Yevgeniya Kaganovich Headshot

Yevgeniya Kaganovich

  • Professor, Jewelry & Metalsmithing
  • Area Head, Jewelry & Metalsmithing

Education

  • MFA, Metal, State University of New York-New Paltz, 2002
  • BFA, Metal/Jewelry, University of Illinois Urbana-Champaign, 1998

Biography

Yevgeniya Kaganovich is a Belarus-born, Milwaukee-based artist whose hybrid practice spans durational projects, wearable objects, sculpture, and installation. She holds an MFA from the State University of New York at New Paltz and a BFA in Metal/Jewelry from the University of Illinois at Urbana–Champaign. Since beginning her professional career in 1992, Kaganovich has exhibited nationally and internationally, receiving numerous awards and extensive publications.

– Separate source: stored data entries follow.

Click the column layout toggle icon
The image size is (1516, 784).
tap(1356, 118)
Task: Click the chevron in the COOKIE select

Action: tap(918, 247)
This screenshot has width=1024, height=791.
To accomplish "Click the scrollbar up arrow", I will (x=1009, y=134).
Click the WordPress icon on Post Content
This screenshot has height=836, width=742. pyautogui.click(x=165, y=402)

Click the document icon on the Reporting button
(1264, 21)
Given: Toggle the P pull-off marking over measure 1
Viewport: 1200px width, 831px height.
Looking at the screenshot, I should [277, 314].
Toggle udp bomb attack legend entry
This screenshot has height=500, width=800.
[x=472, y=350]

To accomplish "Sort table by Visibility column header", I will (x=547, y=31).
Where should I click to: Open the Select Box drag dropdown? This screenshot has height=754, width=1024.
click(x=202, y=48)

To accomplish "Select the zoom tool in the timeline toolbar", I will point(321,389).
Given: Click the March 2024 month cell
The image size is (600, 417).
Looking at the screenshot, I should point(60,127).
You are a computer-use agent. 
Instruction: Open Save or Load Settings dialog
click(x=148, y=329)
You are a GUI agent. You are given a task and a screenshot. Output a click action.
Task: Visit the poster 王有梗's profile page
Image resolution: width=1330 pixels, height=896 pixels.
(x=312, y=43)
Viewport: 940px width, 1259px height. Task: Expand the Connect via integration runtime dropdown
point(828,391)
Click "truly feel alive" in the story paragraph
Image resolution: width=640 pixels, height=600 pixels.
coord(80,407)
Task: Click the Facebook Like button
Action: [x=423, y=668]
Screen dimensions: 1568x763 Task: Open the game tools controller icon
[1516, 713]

Her creative research explores materiality, transformation, and the relationships between body, object, and space. Working through the lens of craft, she investigates interconnectedness and environmental awareness while merging traditional craft precision with conceptual inquiry. Her practice often involves the transformation of found, discarded, or renewable materials into new substances and visual languages, emphasizing both the poetic and physical potential of matter.

A professor in the Department of Art and Design at the University of Wisconsin–Milwaukee’s Peck School of the Arts since 2002, Kaganovich leads the Jewelry and Metalsmithing Area and actively contributes to Art & Design graduate and undergraduate programs. Previously, she taught at Chicago State University and Lillstreet Studios and worked professionally as a Designer/Goldsmith at Peggie Robinson Designs in Evanston, Illinois. Deeply committed to education, collaboration, and contemporary craft discourse, she has organized symposia, panels, and curatorial projects that build cross-disciplinary dialogue and advance the field.

At the core of her artistic vision lies a belief in the transformative capacity of materials—their ability to express human connection, ecological entanglement, and temporal change. Resent projects such as grow, divergent fates, and slow growing in the time of trees exemplify this approach.

grow is a series of durational installations in public spaces throughout Milwaukee and beyond, featuring plant-like forms made out of repurposed plastic bags. The work stages a speculative ecological evolution spurred by human activity, transforming synthetic waste into seemingly organic, self-propagating growth and inviting reflection on craft, control, and environmental reuse.

divergent fates considers sustainability and material agency through the imagined lives of trees, paper, and chairs. Through speculative acts of remembering, intuiting, diverging, reversing, transmutating, and reuniting, the project reframes consumption and regeneration from the perspective of the objects themselves.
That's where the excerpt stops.